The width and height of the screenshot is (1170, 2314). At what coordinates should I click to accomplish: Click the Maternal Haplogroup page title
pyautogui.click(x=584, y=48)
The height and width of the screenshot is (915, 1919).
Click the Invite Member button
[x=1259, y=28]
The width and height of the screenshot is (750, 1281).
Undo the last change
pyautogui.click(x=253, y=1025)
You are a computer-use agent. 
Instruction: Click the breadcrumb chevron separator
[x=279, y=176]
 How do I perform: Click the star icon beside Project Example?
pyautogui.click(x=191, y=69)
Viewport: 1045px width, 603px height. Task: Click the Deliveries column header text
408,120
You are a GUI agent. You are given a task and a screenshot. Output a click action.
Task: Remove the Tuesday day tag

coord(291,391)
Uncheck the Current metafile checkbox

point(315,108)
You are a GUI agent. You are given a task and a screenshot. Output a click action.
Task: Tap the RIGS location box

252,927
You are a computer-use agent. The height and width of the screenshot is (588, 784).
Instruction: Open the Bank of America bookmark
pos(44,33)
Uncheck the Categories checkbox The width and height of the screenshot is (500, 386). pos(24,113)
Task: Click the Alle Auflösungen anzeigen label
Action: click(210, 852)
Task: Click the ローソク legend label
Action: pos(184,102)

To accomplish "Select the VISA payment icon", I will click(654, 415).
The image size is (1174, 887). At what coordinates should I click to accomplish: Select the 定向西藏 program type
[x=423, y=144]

Task details: All the records above need to be restated exactly, line by line.

Solution for this problem:
The width and height of the screenshot is (1170, 2314). At what coordinates should I click to accomplish: Click the Maternal Haplogroup page title
pyautogui.click(x=584, y=48)
The height and width of the screenshot is (915, 1919).
Click the Invite Member button
[x=1259, y=28]
The width and height of the screenshot is (750, 1281).
Undo the last change
pyautogui.click(x=253, y=1025)
You are a computer-use agent. 
Instruction: Click the breadcrumb chevron separator
[x=279, y=176]
 How do I perform: Click the star icon beside Project Example?
pyautogui.click(x=191, y=69)
Viewport: 1045px width, 603px height. Task: Click the Deliveries column header text
408,120
You are a GUI agent. You are given a task and a screenshot. Output a click action.
Task: Remove the Tuesday day tag

coord(291,391)
Uncheck the Current metafile checkbox

point(315,108)
You are a GUI agent. You are given a task and a screenshot. Output a click action.
Task: Tap the RIGS location box

252,927
You are a computer-use agent. The height and width of the screenshot is (588, 784).
Instruction: Open the Bank of America bookmark
pos(44,33)
Uncheck the Categories checkbox The width and height of the screenshot is (500, 386). pos(24,113)
Task: Click the Alle Auflösungen anzeigen label
Action: click(210, 852)
Task: Click the ローソク legend label
Action: pos(184,102)

To accomplish "Select the VISA payment icon", I will click(654, 415).
The image size is (1174, 887). At what coordinates should I click to accomplish: Select the 定向西藏 program type
[x=423, y=144]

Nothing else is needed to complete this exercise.